WHAT THE TASK REQUIRES: For the data below, please report each line where the word "computer" is found.

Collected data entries
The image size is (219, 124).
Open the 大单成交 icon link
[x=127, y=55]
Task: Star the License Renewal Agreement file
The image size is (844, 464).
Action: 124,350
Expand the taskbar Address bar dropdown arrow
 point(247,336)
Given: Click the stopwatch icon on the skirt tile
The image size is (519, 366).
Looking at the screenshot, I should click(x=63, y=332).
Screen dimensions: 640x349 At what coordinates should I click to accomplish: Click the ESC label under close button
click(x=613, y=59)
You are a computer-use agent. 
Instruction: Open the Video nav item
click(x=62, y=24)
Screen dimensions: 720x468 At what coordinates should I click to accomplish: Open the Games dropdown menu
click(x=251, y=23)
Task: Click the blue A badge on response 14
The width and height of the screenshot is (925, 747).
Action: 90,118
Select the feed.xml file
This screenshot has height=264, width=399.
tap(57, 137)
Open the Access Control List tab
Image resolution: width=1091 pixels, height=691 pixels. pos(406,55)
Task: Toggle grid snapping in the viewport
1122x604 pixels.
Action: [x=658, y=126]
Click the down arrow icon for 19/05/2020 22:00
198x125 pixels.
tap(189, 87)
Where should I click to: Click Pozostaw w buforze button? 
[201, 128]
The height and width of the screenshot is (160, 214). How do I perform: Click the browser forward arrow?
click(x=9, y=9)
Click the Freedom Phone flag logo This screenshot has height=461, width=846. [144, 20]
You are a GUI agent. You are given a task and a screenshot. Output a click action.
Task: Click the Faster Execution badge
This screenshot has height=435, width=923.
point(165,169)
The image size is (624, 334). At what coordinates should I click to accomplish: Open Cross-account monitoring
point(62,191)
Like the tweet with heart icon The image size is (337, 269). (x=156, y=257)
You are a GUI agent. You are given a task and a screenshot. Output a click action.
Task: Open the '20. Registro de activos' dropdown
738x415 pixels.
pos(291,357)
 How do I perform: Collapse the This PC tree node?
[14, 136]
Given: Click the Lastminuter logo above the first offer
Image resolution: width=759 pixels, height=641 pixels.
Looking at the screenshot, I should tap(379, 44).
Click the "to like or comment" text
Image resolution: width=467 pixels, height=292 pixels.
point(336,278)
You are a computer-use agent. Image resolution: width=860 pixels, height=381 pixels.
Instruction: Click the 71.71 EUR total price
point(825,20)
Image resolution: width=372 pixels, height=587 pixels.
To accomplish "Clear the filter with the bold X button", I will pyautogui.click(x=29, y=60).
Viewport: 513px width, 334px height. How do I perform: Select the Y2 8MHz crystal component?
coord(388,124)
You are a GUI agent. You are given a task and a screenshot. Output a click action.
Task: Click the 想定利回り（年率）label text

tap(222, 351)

ANSWER FOR THIS EXERCISE:
You are a computer-use agent. 
You are a computer-use agent. Image resolution: width=860 pixels, height=381 pixels.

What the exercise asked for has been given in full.